------ Available data ------

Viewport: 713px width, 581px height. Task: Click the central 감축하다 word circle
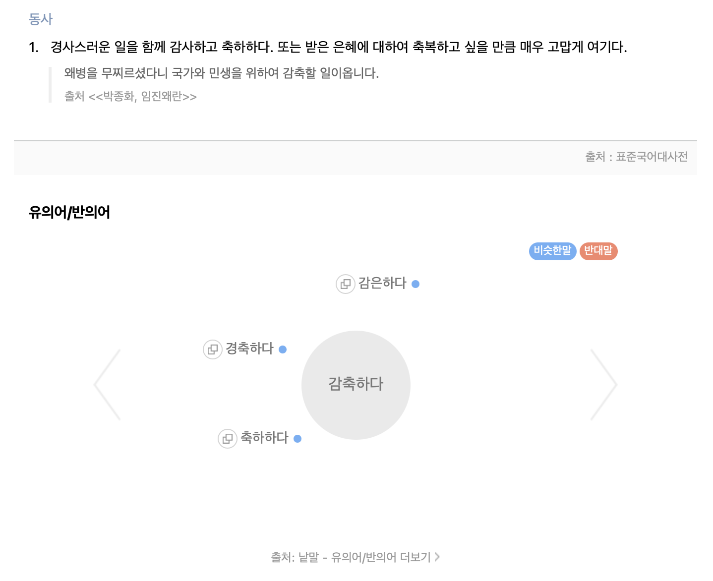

------
------ Available data ------

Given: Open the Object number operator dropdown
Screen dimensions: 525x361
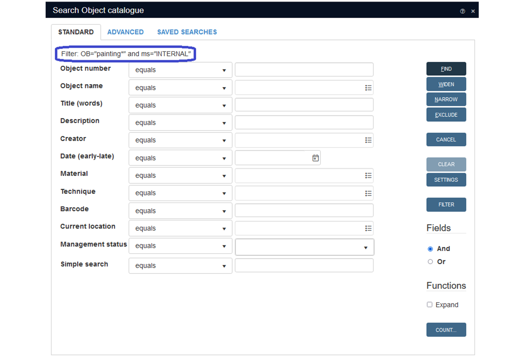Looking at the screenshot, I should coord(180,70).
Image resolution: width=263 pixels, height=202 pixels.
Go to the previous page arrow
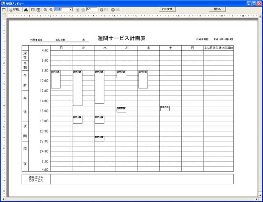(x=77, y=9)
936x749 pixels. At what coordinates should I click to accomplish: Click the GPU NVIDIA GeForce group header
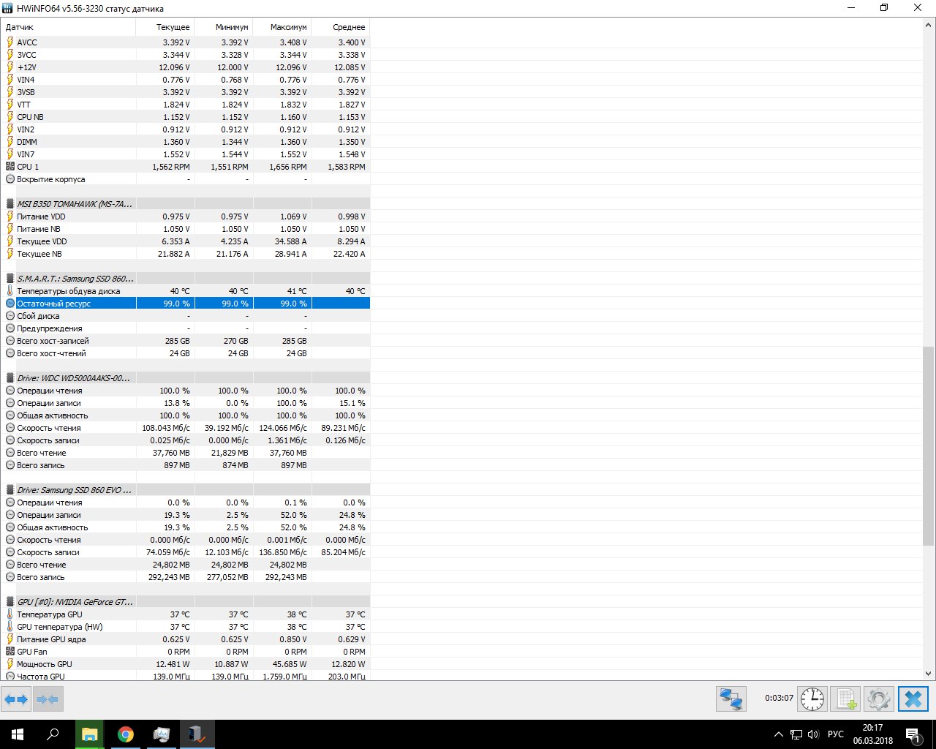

------
------ Available data ------

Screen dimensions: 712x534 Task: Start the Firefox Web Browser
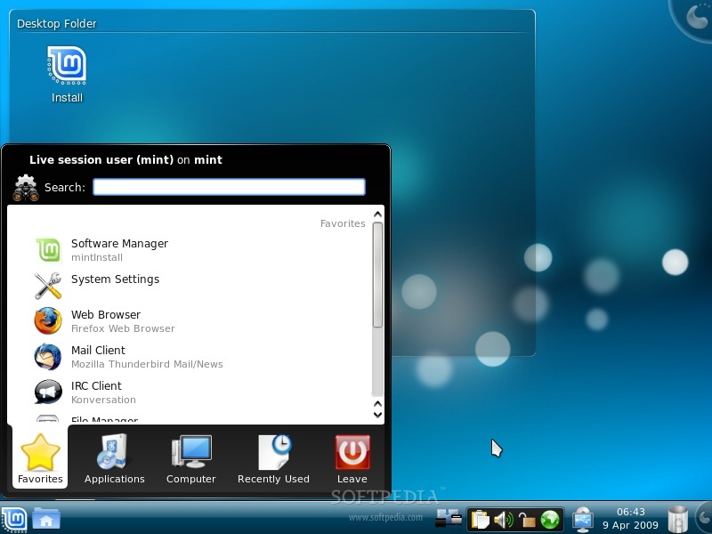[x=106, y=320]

------

Your answer should consist of the lines above between those holding "Image resolution: width=263" and "936x749 pixels. At", inclusive, reproduced word for word and without pictures.

Image resolution: width=263 pixels, height=202 pixels.
Go to the previous page arrow
(x=77, y=9)
936x749 pixels. At what coordinates should I click to accomplish: Click the GPU NVIDIA GeForce group header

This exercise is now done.